In lieu of blogs regarding the 64th session of the the Commission on the Status of Women, IIWR will be highlighting chapter reflections on the Unfinished Business: A Parallel Report on Canada’s Implementation of the Beijing Declaration and Platform for Action. This is the first in a series of blogs on the topic.
Julie Pelletier, Associate Professor
University of Winnipeg
Member, IIWR-MB
Past Director, IIWR-Global College
The Unfinished Business report, released by the Centre for Policy Alternatives in advance of the Beijing +25 Regional Review meetings, is the work of “a network of over 50 women’s rights and equality-seeking organizations, trade unions and independent experts” (pg. 5). The comprehensive 150-page report is organized by issue or population of interest and begins with chapters on Indigenous, Inuit, and Metis (IIM) women and girls. Positioning IIM issues first may seem like an insignificant decision – after all, something has to be first. Instead, I interpret this decision as deliberate and deeply significant as it positions IIM women and girls as first peoples, original inhabitants, peoples of the land.
I am a professor of cultural anthropology focusing on Indigenous peoples of Canada and the U.S. I also identify as a cisgender woman of Indigenous and European ancestry, and as Canadian and American. My twenty + year academic career has been devoted to Indigenous issues of identity and sovereignty, and to the decolonization and indigenization of western academia. I am a mother, an auntie, and a grandmother. This is the lens through which I view the Unfinished Business report.
The overall message of the Unfinished Business report is contained in the evocative title – Canada has unfinished business with women and women’s issues. Chapters on health, environment, leadership, sexuality, representation, rights, imprisonment, education, policies and institutions reveal and detail systemic and systematic discrimination and prejudice affecting Canadian women and girls. Political and government statements and promises have repeatedly been postponed, revised, or forgotten and ignored.

» TASKS TO PERFORM
1 – In one to three sentences, explain why the author of the blog post on the Unfinished Business report considers the placement of the chapters on Indigenous, Inuit, and Metis women and girls at the start of the report to be significant.
2 – Pick up the blog post on the Unfinished Business report after its final sentence and continue it.
The data that follow bear no relation to the blog post on the Unfinished Business report.

Text and item location entries:
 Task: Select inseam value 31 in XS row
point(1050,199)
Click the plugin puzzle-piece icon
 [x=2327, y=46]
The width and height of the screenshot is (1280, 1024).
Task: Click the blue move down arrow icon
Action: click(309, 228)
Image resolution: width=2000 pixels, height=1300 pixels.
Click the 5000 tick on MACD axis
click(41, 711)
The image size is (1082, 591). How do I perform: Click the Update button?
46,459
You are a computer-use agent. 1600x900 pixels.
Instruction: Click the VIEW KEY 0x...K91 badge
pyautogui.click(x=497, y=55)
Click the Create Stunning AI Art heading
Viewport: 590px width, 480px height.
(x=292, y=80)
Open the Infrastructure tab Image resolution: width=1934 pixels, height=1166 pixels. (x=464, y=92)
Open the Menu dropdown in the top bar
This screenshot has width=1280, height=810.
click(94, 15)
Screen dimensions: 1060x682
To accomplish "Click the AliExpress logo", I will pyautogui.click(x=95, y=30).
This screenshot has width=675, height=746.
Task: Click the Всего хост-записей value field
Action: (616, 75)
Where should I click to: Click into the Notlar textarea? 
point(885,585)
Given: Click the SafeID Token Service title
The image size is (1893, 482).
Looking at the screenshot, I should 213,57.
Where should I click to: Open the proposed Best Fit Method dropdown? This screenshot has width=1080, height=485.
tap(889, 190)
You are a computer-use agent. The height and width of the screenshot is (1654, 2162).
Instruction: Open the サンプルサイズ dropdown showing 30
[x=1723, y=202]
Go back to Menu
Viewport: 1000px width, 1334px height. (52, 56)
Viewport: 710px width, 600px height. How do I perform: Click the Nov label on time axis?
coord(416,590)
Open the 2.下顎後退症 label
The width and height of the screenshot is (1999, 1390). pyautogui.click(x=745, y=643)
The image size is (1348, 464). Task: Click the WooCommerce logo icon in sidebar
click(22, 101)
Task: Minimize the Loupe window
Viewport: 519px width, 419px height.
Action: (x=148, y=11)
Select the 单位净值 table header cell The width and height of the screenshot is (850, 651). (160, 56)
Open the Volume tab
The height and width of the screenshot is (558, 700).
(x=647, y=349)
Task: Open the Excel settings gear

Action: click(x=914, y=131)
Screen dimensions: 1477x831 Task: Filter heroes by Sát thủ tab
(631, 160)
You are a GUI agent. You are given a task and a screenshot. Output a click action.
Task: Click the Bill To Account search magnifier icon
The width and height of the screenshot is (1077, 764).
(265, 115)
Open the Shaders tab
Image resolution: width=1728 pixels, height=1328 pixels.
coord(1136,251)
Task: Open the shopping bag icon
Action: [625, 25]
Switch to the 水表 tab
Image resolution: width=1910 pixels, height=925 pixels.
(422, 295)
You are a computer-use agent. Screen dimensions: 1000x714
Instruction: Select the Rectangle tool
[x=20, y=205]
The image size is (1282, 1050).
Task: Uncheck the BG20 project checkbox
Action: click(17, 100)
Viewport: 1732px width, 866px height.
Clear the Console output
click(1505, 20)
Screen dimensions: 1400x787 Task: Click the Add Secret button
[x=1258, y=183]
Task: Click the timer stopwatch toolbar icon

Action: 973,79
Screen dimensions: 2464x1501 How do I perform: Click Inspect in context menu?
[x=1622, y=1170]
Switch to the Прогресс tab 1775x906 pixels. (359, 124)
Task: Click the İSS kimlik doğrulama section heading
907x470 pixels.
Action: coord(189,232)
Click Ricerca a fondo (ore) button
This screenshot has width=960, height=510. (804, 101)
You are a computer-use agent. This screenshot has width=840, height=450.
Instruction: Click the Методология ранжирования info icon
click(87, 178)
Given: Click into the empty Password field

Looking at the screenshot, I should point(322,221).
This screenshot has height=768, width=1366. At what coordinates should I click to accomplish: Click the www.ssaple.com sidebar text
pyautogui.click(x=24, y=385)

» ANSWERS TO THE EXERCISES
1 – The author interprets the decision to open the report with chapters on Indigenous, Inuit, and Metis women and girls as deliberate and deeply significant, not incidental. This ordering positions them as first peoples, the original inhabitants and peoples of the land.

2 –
The chapters on IIM women and girls are consistent with the theme of unfinished business. This is not surprising to anyone who is familiar with Indigenous issues in Canada, a country that has benefited by its proximity to the U.S. by positioning itself as the kinder and more just democracy. As a citizen of both countries who has lived in and studied both countries, I can state that Canada’s record related to Indigenous peoples and issues is a dark one, marked by genocide, ethnocide, oppression, and discrimination. There is little value to playing the Oppression Olympics and trying to determine who has it worse, American Indians (as they are known in the U.S.) or Canadian Indigenous peoples. Nor is it particularly useful to ask who suffers most in Canada, IIM women and girls or IIM men and boys. I heard a grieving mother cry out in anger at the Missing and Murdered Indigenous Women and Girls’ movement – MMIWG did not include her murdered son, and she didn’t want him ignored or erased. While Unfinished Business focuses on women and girls, there are conditions of racism, ableism, classism and more that intersect with the experiences of men and boys. As well, the experiences of Indigenous women and girls may be intersectional as well – related to ableism, gender and sexuality issues, education, and health, etc.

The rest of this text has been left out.